TEXT:
I understand your reluctance to take antibiotics but I firmly believe that there is a definite time and place for them and with the way you describe the tenderness and red line I think that antiboitics are really the only path to take. As a PP posted a serious infection left untreated can kill you, while this may set your daughter back I am sure she would rather have you here with her and healthy!

I hope you are feeling much better very soon!


----------



## purplepaisleymama (Jan 31, 2007)

I would make a thick salve of oil and garlic and keep it slathered in this for a few days, cleaning it throughly and changing it every few hours. My dh had a very infected cut once and our doc suggested this, he gave dh a scrip for abx with the advice and said that if the infection didn't clear up in 48 hours to take the abx and go to the hospital, that it would be gangrenous. We were in a very odd position with my youngest in the nicu and we were stretched thin with time, the doc knew that dh was not the type of person to go to the hospital without the possibility of amputation, the infection was very bad, it was red streaked and his foot turned black, the doc told us to make a garlic poultice and put that on the infection and an onion poultice on the black foot. It worked and he is fine now. I have also used this remedy in the past week for a splinter in dh's hand..... we couldn't get the splinter out and it festered, so we waited until it was suppurative and then put on the garlic, it worked it out overnight. I would suggest using 4-5 garlic cloves and olive oil in a blender, mix it up and apply, you will smell a bit but it should do the trick. I hope that you are feeling better soon.

RAW DATA:
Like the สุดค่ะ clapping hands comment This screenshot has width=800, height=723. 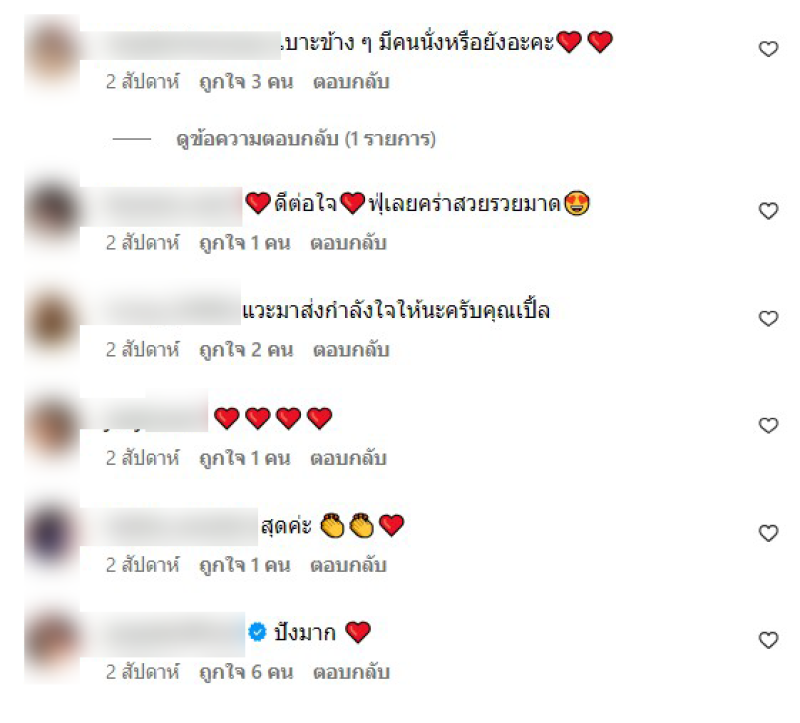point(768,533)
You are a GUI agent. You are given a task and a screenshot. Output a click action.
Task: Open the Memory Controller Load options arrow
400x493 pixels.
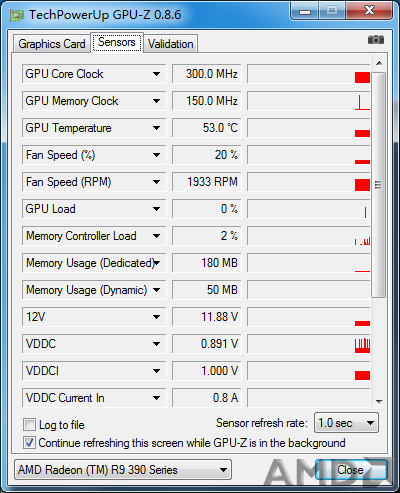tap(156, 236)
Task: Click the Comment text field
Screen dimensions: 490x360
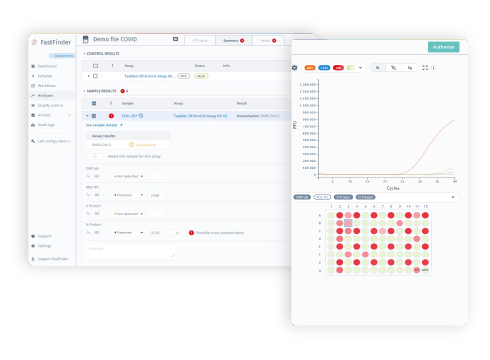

SET OF TASKS:
**A)** Answer these questions about the forum thread on treating an infection, marking each answer (i), (ii) or (iii):
(i) Which two symptoms described by the original poster lead the first reply to favor antibiotics?
(ii) What did the doctor recommend putting on the husband's blackened foot?
(iii) How many garlic cloves does purplepaisleymama suggest blending with olive oil?
**B)** Extend the forum thread on treating an infection, picking up after its final post.
The data are not needed for anything that follows.

ANSWERS BELOW:
**A)**
(i) The tenderness and the red line.
(ii) An onion poultice.
(iii) 4-5 garlic cloves.

**B)**
laura


----------



## nalo (Oct 25, 2005)

I just posted in allergies since that's where I normally "hang out" since my DD has leaky gut and food intollerances. That's why I'm so terrified to take abx. MD said I need abx immediately. ND said to try the following until 8 am tomorrow. If it's worse, start abx then. If no change then I'm not sure what I'll do. Fingers crossed it gets at least a little better.

So here's what I'm doing. Epsom Salt paste all over my foot at all times - unless I have to run upstairs or something (I've got my foot in a big container, slipping it around with me as I walk). I am taking a full 2 oz of echinacea angus between now and 8 am tomorrow and bellis perennis every few hours. I just ate a raw garlic clove.
I appreciate the garlic idea purplepaisley and perhaps I'll do this intermittently with the epsom salts. I'm so sad at the thought of taking abx. My poor girl.


----------



## nalo (Oct 25, 2005)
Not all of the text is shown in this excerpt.